The measure came into force just after midnight, when, like normal, some 50 vessels were in Panama Bay, on the Pacific Ocean side, waiting their turns to pass through the Canal, which lights up the horizon like a coastal city.
It’s important to note that a reduction in the number of daily transits over a prolonged period will increase the waiting time for some vessels, particularly those that don’t make a reservation to cross, the Panama Canal Authority (ACP) warned in the announcement of the move issued last week.
Under normal circumstances, an average of 35-36 vessels transit the Canal each day, as Canal administrator Ricaurte Vasquez explained last month, so the new measure translates into a reduction of between three and four ships per day.
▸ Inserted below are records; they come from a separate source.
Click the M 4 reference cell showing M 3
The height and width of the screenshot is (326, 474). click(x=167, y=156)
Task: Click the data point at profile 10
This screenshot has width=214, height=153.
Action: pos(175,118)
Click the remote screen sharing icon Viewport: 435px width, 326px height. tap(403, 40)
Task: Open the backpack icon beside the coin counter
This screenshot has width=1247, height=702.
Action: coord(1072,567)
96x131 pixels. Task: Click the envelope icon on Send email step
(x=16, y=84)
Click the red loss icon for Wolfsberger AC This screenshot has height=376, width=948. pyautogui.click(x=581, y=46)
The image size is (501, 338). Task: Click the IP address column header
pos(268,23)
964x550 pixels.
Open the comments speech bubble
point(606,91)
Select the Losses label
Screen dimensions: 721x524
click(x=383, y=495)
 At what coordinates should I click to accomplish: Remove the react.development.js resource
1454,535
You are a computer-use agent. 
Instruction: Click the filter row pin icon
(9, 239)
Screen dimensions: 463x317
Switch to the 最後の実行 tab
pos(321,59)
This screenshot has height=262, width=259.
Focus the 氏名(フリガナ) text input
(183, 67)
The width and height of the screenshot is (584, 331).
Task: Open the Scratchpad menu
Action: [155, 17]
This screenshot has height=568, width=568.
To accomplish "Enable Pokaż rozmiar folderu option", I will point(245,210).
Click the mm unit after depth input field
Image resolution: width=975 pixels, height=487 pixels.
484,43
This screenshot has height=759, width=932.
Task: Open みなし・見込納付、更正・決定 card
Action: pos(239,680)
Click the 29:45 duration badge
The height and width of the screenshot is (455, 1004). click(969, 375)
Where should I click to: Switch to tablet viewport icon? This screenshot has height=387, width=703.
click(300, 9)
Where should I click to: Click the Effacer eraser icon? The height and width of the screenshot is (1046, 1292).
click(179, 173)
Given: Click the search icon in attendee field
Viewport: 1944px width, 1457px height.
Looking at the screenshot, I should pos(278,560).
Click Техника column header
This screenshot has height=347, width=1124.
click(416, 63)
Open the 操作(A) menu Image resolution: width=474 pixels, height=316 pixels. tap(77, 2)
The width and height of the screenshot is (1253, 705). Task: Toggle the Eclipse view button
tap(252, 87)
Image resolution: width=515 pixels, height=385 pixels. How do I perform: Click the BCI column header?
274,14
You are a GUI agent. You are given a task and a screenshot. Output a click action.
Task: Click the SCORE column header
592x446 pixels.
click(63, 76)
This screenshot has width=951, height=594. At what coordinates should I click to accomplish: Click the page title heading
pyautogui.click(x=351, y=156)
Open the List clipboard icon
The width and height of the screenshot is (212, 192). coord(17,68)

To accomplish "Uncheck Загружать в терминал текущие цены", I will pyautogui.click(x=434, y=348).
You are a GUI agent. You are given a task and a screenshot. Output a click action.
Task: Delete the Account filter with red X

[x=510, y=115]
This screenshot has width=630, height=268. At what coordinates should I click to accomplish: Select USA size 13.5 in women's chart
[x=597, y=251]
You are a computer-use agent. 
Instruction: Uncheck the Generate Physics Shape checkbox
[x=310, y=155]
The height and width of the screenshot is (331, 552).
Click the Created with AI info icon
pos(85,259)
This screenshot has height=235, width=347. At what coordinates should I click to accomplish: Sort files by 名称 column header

“There’s water (for the locks), but nowhere to store it,” a Canal worker told EFE at the original Miraflores locks, which have been in operation since the inauguration of the Canal in 1914 after it was constructed by the United States.
On Sunday morning, one of the vessels that passed through the locks was a Panamanian-flagged bulk carrier, and in about an hour, after paying the transit fee of some $150,000, it moved into the first lock guided by tugboats after which the large gates closed and the lock filled with water.
The ship ascended through the set of locks to a height of some 27 meters (about 89 feet) above the sea level of the Pacific Ocean, and then sailed for eight to 10 hours until it reached the Caribbean.
The Panama Canal is a vital connection point for 180 maritime routes that link 1,920 ports in 170 countries. About 3 percent of the world’s trade passes through it each year and during Fiscal Year 2022, the Canal provided an historic revenue amount of $2.494 billion to the Panamanian government.
In the announcement of the new restrictions “until further notice,” the Canal Authority specified that each day 22 ships will be allowed to pass through the Miraflores Panamax locks and 10 will pass through the larger Neopanamax locks, the latter of which were inaugurated in 2016 after the long-planned expansion of the Canal to accommodate more and larger vessels.
Panama’s climate dynamics on the Pacific side are governed by a rainy season and a dry season with – during a normal yearly cycle – the former beginning in May lasting approximately until November, and the latter lasting from December to April. On the Caribbean side, however, it rains almost all year.
The ACP explained that the new measure was necessary despite the “arrival of the rainy season” on the Isthmus of Panama and the ongoing water conservation measures the ACP has implemented in recent months to mitigate the “adverse effects” of the prolonged dry season in the Canal basin.
With more than 14,000 ships transiting the Canal each year, the waterway is fed by the Gatun (1913) and Alhajuela (1935) artificial lakes, which also supply water to Panama City, its metropolitan area and hinterland, where nearly half the country’s population of 4.2 million live.
But the water supplied to the Canal by these lakes is insufficient, and authorities need to find new water storage sites in a country that has the world’s fifth largest amount of yearly rainfall and is No. 1 in Central America in this regard.
And Panama is certainly not immune to the effects of the climate crisis.
The manager of the Canal’s Water Division, Erick Cordoba, said that – according to the Canal’s internal publication “El Faro” – an “extensive dry season” is presently being experienced, with it being five-and-a-half months since any significant rainfall has been registered in the Canal basin, that period being just two weeks shorter than the longest dry season on record.
Consequently, Cordoba noted, “We’d face a very difficult 2024 if the lakes’ (water) level does not recover, after all the liquid that we’ve had to use in recent months” with “almost zero” rainfall.